═══ BRANO
La Corte di cassazione aveva già sostenuto tale principio, rendendolo immune dalla contestazione della sussistenza di un obbligo incondizionato di versamento degli acconti (legge 97/1977, articolo 1) e dalla possibilità di verificare unicamente all’atto della presentazione della dichiarazione annuale l’effettiva esistenza dell’obbligazione tributaria. Il tutto atteso che “l’art. 2, comma 4, legge 97/1977, nell’escludere la sanzionabilità dell’omissione del versamento, nel caso in cui l’imposta non sia dovuta, esplicitamente consente al contribuente di apprezzare anche prima del pagamento del saldo la necessità e la legittimità della loro corresponsione” (cfr Cassazione, 9883/2003).
══════
═══ DATI ESTRATTI
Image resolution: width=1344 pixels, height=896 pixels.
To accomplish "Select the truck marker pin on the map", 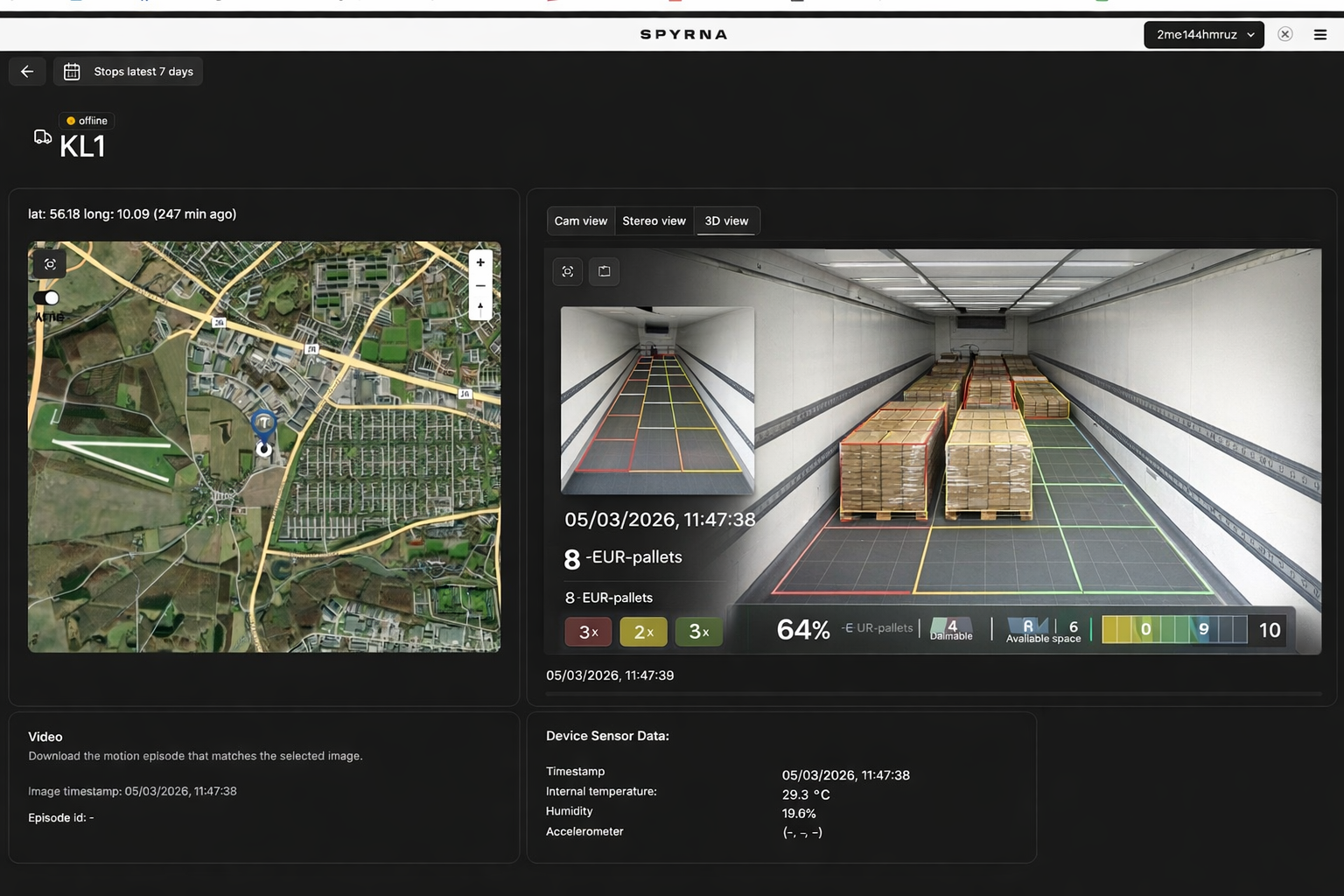I will coord(263,423).
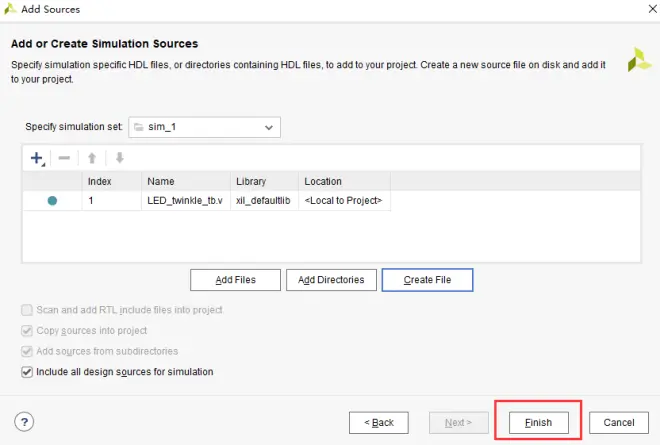Click the plus add-source icon
The image size is (660, 445).
[37, 158]

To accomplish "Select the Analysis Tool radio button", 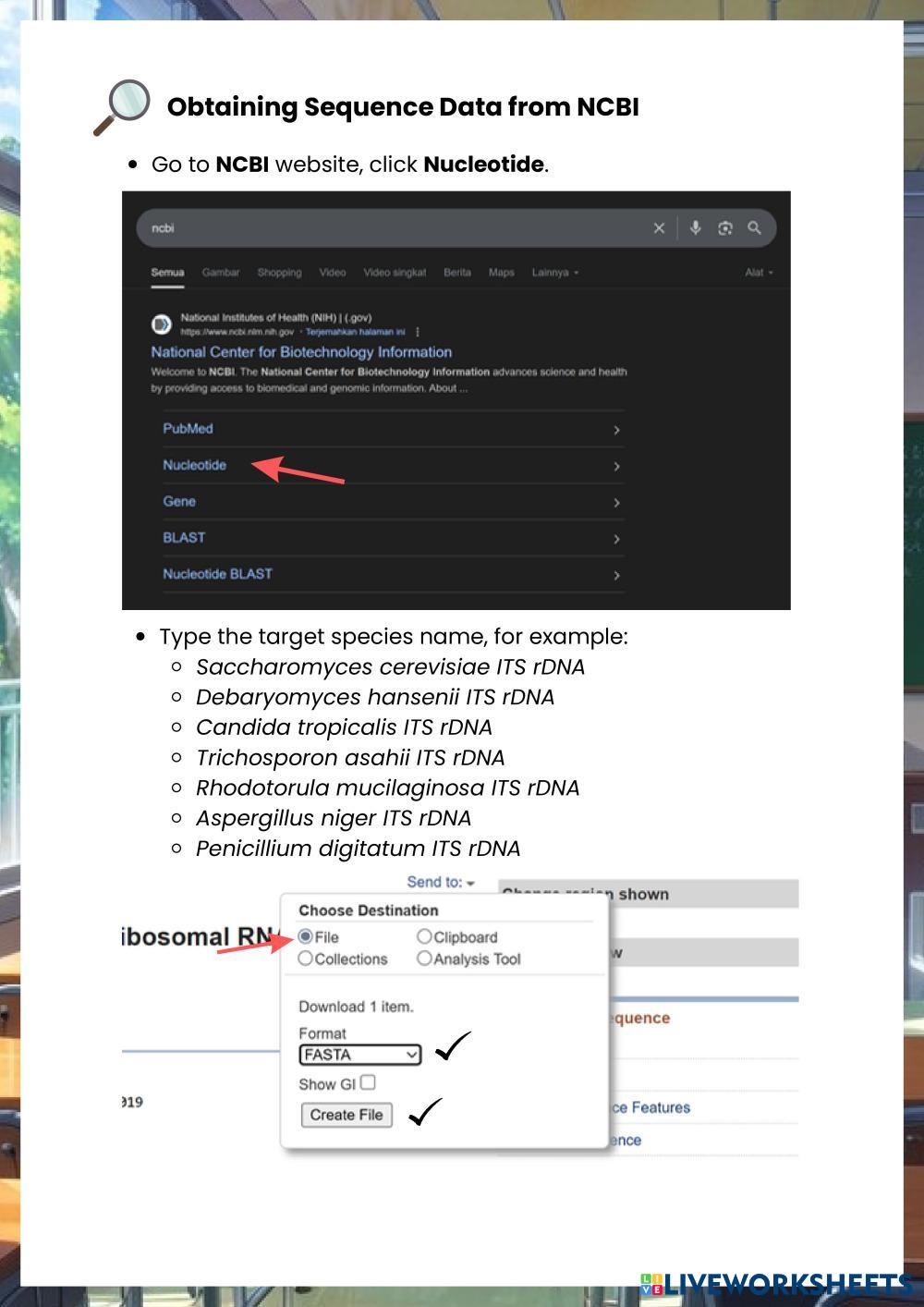I will click(x=424, y=959).
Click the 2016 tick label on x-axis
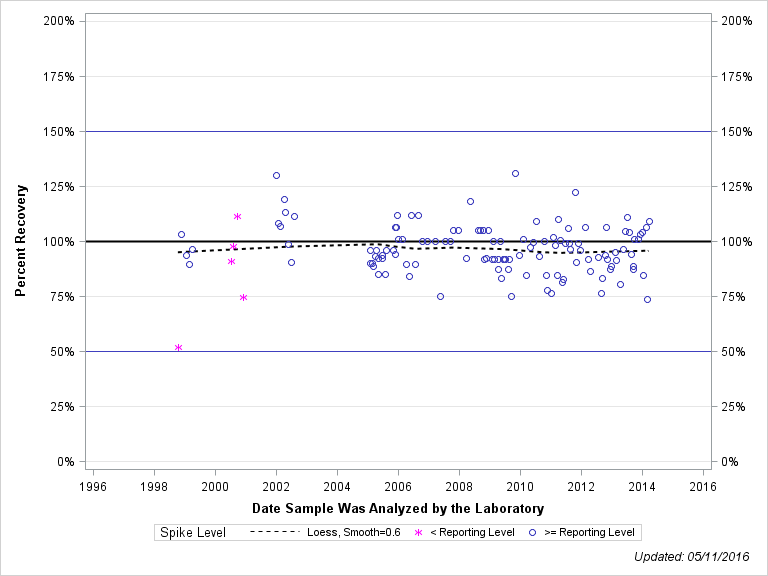Image resolution: width=768 pixels, height=576 pixels. pyautogui.click(x=703, y=486)
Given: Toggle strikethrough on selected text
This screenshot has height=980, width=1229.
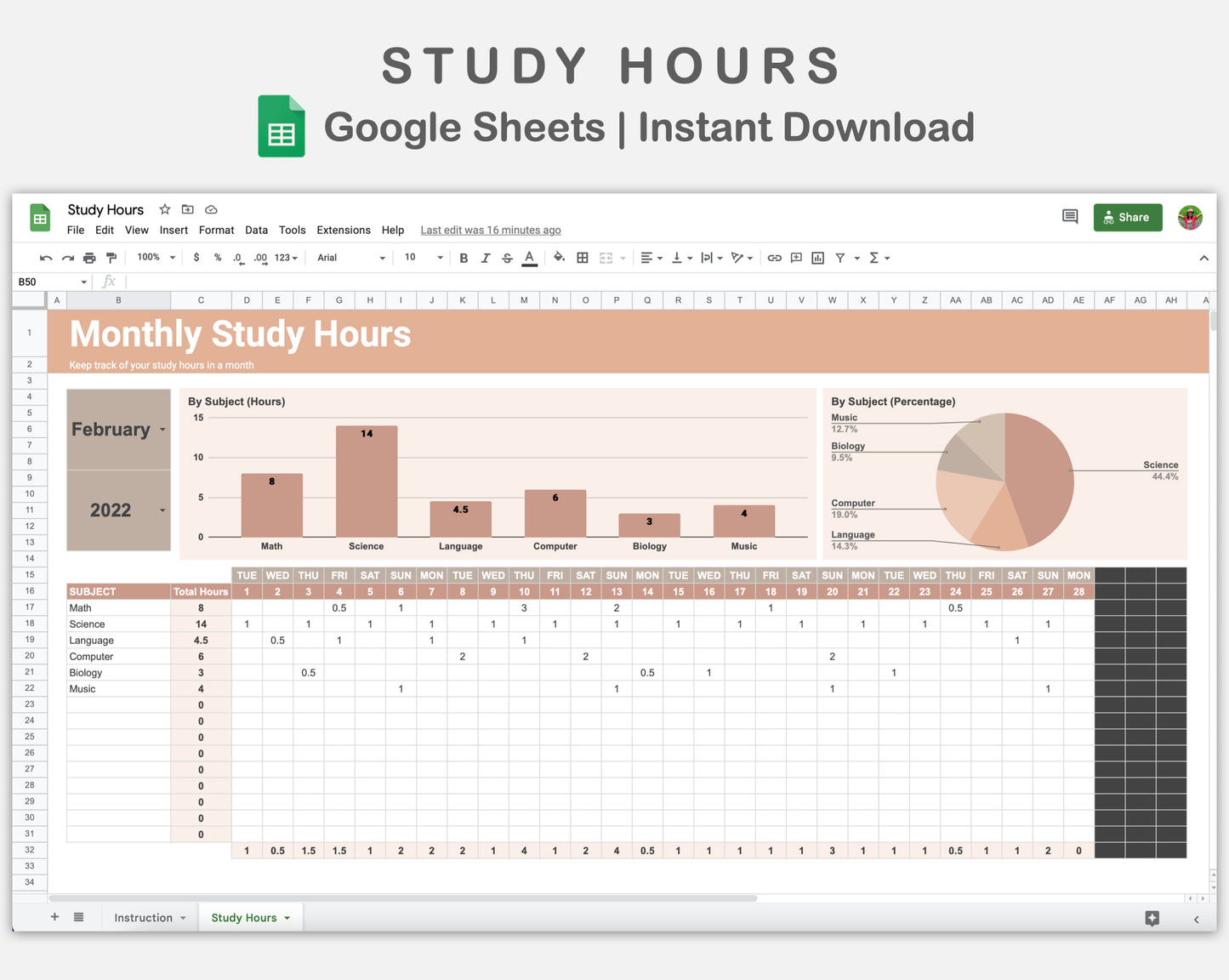Looking at the screenshot, I should (x=507, y=257).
══════
COSA FARE: Prosegui il brano sugli acconti d'imposta a partire dall'ultima frase riportata.

RISPOSTA:
Ulteriore chiarimento è intervenuto con la recente pronuncia delle sezioni unite 13676/2014, nella quale è stato ribadito che “il termine di decadenza per la presentazione dell’istanza di rimborso, con riferimento ai versamenti in acconto, decorre dal versamento del saldo, nel caso in cui il diritto al rimborso derivi da un’eccedenza dei versamenti in acconto, rispetto a quanto risulti poi dovuto a saldo, oppure qualora derivi da pagamenti cui inerisca un qualche carattere di provvisorietà, poiché subordinati alla successiva determinazione in via definitiva dell’obbligazione o della sua misura, mentre decorre dal giorno del versamento dell’acconto stesso, nel caso in cui quest’ultimo, già al momento in cui venne eseguito, non fosse dovuto o non lo fosse nella misura in cui fu versato, ovvero qualora fosse inapplicabile la disposizione di legge in base alla quale venne effettuato, poiché in questi casi l’interesse e la possibilità di richiedere il rimborso sorge sin dal momento in cui avviene il versamento” (cfr Cassazione, nn. 56, 4282 e 7926 del 2000, 14145/2001, 21557/2005, 13478/2008 e 416/2014).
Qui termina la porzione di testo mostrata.